Downtown is always at the centre of the action and Wednesday proved this on stilts (perhaps an unfortunate expression considering what follows).
Whilst the Prime Minister made his last stand with a committee of top MPs in the Palace of Westminster, Downtown held a reception on the Commons Terrace to fight for common sense over the construction of HS2 as it comes into Manchester city centre. The gathering of top engineers, businesspeople, MPs, and councillors was arranged urgently as consultation closes soon on the bill authorising the line from Crewe to Manchester.
The issue is that the government want to save £3bn on a tunnel by running the line in from Ardwick on a mile long 12-metre-high viaduct. This plan has faced outright opposition from organisations ranging from the Greater Manchester Local Enterprise Partnership, Manchester Council and Downtown.
Apart from the fact that there has been no inhibition by the government in building tunnels at Euston and through the Chilterns for HS2, the plans to build an ugly viaduct into Piccadilly Station would blight 500,000 sq. metres of prime development land costing 14,000 jobs. Crucially it would prevent any rethink on the government’s truncated plans for Northern Powerhouse Rail (NPR).
It would mean trains turning back rather than the original NPR scheme to allow trains from Liverpool to run underground, using new platforms, on their way to Leeds.
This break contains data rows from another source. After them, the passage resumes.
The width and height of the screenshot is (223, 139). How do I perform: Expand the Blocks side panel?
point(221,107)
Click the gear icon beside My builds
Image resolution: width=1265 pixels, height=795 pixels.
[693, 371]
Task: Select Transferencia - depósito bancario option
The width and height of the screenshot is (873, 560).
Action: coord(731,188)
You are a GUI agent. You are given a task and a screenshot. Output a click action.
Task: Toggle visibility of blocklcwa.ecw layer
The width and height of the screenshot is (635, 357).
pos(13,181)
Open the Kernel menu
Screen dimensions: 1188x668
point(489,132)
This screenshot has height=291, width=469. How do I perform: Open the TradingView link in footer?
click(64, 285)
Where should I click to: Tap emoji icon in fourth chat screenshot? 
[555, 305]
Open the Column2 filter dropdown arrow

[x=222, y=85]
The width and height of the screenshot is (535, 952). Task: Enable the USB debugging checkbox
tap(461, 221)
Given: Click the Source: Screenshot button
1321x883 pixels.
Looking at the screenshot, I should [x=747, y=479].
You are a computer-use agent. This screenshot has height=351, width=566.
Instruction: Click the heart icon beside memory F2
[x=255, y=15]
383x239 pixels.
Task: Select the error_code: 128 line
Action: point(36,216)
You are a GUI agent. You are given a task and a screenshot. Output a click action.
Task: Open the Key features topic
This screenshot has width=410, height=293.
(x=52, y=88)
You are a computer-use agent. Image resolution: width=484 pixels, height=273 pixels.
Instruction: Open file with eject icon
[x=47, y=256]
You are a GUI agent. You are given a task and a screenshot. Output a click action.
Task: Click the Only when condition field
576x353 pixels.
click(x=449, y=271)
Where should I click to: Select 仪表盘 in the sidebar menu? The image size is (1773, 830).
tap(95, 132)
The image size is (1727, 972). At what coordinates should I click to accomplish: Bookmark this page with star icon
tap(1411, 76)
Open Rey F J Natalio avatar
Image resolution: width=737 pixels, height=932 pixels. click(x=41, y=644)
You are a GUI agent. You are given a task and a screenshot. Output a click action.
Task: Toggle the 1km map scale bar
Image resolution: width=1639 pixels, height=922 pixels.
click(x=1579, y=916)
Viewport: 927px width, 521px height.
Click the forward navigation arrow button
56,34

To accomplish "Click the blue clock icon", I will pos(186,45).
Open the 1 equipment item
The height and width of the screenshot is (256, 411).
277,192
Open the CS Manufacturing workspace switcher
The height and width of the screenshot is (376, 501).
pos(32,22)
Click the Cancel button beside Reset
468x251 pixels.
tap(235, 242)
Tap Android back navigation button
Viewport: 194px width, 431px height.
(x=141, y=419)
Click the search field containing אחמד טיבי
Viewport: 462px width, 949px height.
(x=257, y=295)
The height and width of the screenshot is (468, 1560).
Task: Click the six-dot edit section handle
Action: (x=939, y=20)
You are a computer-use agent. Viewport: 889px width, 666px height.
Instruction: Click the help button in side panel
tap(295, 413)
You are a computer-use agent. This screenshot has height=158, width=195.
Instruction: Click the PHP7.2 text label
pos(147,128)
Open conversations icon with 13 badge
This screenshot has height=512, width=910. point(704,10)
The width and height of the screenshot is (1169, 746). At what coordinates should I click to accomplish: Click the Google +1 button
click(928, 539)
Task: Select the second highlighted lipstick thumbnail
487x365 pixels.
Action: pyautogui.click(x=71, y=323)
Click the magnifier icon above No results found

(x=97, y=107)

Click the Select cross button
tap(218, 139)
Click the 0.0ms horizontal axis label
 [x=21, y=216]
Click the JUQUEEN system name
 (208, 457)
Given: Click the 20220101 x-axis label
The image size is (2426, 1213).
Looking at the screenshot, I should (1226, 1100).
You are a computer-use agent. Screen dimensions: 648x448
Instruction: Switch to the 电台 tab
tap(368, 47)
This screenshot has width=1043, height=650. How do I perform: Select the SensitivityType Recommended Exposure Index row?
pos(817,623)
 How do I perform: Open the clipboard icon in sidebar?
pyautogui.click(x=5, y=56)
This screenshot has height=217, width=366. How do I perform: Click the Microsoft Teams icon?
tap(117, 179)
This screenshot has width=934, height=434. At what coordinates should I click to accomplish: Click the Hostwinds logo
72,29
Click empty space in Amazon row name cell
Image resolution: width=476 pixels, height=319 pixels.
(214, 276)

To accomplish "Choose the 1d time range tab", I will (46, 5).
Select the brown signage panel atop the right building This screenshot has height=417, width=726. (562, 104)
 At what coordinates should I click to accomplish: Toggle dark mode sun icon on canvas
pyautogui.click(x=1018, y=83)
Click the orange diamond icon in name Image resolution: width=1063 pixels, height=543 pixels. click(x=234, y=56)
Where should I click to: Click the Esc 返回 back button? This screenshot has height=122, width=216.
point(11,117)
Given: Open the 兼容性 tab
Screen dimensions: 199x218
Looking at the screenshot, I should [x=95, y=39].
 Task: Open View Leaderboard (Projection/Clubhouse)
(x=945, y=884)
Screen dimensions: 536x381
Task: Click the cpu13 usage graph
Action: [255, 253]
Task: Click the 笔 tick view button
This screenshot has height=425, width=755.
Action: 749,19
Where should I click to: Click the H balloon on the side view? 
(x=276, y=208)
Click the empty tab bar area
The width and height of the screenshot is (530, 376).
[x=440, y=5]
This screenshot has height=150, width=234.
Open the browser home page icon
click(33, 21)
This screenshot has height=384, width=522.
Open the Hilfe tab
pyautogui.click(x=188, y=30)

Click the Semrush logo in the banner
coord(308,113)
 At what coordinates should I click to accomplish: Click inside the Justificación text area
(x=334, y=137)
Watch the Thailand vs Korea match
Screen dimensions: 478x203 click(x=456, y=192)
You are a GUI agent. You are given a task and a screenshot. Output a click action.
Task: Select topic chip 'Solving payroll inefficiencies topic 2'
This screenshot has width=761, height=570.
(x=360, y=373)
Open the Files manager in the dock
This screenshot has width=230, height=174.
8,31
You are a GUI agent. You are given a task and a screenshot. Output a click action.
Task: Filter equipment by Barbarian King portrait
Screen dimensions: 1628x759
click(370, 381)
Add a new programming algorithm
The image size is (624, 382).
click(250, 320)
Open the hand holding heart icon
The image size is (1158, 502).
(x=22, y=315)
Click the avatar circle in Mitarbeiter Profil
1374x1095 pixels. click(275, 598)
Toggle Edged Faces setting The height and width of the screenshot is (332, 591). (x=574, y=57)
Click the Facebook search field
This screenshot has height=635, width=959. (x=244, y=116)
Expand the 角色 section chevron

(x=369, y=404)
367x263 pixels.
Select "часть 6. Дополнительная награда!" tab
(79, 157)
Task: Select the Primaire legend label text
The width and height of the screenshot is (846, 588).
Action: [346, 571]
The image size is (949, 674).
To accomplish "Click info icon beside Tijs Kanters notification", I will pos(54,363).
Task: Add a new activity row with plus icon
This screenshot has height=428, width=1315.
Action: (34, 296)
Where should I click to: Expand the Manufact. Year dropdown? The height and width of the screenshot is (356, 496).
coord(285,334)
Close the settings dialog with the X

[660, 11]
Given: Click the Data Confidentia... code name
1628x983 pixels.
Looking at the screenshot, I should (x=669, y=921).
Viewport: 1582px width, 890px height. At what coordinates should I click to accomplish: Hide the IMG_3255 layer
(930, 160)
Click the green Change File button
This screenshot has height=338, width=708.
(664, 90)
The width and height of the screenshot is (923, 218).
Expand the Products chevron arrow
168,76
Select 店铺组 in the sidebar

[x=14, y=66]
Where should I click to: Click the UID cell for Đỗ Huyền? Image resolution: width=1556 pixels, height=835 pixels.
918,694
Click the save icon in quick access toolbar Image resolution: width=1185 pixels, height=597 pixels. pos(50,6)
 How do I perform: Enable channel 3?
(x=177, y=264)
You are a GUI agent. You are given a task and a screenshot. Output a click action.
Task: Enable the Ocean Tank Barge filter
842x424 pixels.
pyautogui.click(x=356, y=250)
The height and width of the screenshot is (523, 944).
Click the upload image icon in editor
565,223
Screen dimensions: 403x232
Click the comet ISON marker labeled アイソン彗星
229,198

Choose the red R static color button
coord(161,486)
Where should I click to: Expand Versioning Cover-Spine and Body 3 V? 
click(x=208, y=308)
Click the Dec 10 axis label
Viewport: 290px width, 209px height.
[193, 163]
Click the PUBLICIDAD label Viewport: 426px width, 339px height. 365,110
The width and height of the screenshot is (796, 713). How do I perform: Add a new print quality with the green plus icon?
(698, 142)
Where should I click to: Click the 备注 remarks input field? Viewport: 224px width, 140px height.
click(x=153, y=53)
Under the government scheme the platform capacity would be used up on day one.
Downtown is campaigning along with the council for a scheme that would run the track in underground, demolish Gateway House (on the station approach) creating an attractive plaza to welcome passengers.
With the Deputy Labour leader Angela Rayner looking on, Shadow Cabinet Minister Lucy Powell (Manchester Central) welcomed people to the reception saying the government’s plan did not put HS2 in the wider context of NPR.
Shadow Transport Secretary Louise Haigh would be leading for Labour on the bill. She supported the underground solution whilst noting that on her side of the Pennines HS2 to Leeds had been cancelled completely.
Bev Craig, the leader of Manchester Council reflected that good train connectivity had started in the city in 1842, and we didn’t want a viaduct solution that would see the end of the track at the back of the bakery shop Gregg’s on the station approach!
The final speaker Lou Cordwell, chair of the Greater Manchester Local Enterprise Partnership said she was already getting global business interest in the fact that Manchester and London would be an hour apart when HS2 was built and believed the underground solution was the right one.
The government is clearly distracted at the moment, but they need to listen to the clear message sent to Ministers from the Downtown gathering.